* [PATCH 08/17] sched_ext: Add scx_bpf_cid_override() kfunc
@ 2026-04-24 1:32 Tejun Heo
0 siblings, 0 replies; 2+ messages in thread
From: Tejun Heo @ 2026-04-24 1:32 UTC (permalink / raw)
To: David Vernet, Andrea Righi, Changwoo Min
Cc: sched-ext, emil, linux-kernel, Cheng-Yang Chou, Zhao Mengmeng,
Tejun Heo
The auto-probed cid mapping reflects the kernel's view of topology
(node -> LLC -> core), but a BPF scheduler may want a different layout -
to align cid slices with its own partitioning, or to work around how the
kernel reports a particular machine.
Add scx_bpf_cid_override(), callable from ops.init() of the root
scheduler. It validates the caller-supplied cpu->cid array and replaces
the in-place mapping; topo info is invalidated. A compat.bpf.h wrapper
silently no-ops on kernels that lack the kfunc.

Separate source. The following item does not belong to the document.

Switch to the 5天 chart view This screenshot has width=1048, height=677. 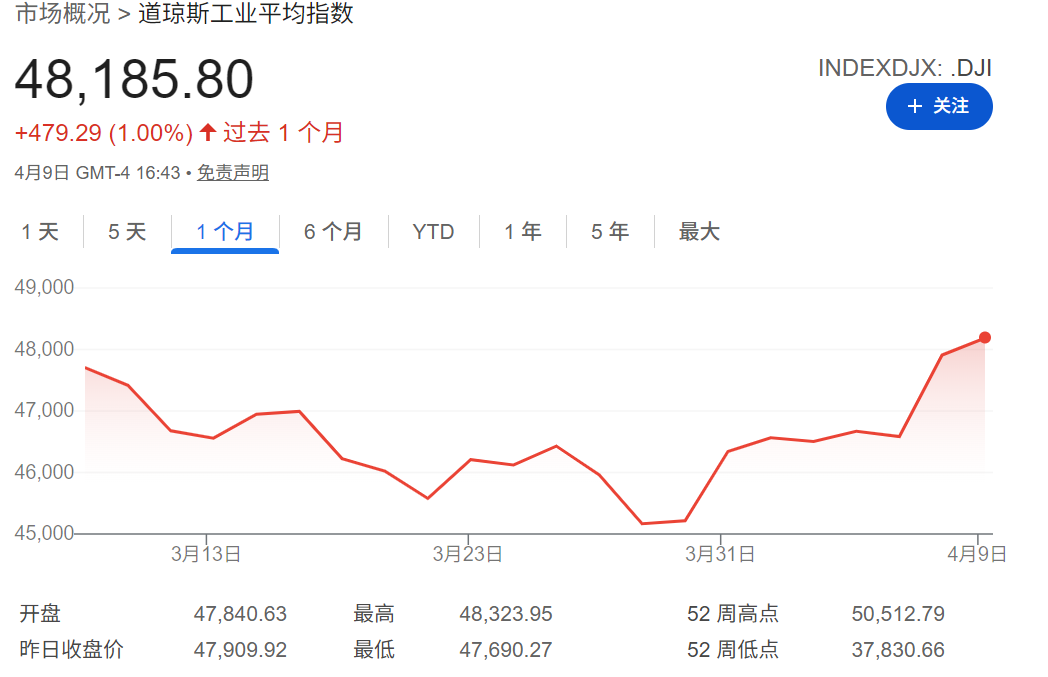click(126, 231)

A new SCX_KF_ALLOW_INIT bit in the kfunc context filter restricts the
kfunc to ops.init() at verifier load time.
Signed-off-by: Tejun Heo <tj@kernel.org>
Reviewed-by: Cheng-Yang Chou <yphbchou0911@gmail.com>
---
kernel/sched/ext.c | 16 +++--
kernel/sched/ext_cid.c | 75 +++++++++++++++++++++++-
kernel/sched/ext_cid.h | 1 +
tools/sched_ext/include/scx/compat.bpf.h | 12 ++++
4 files changed, 97 insertions(+), 7 deletions(-)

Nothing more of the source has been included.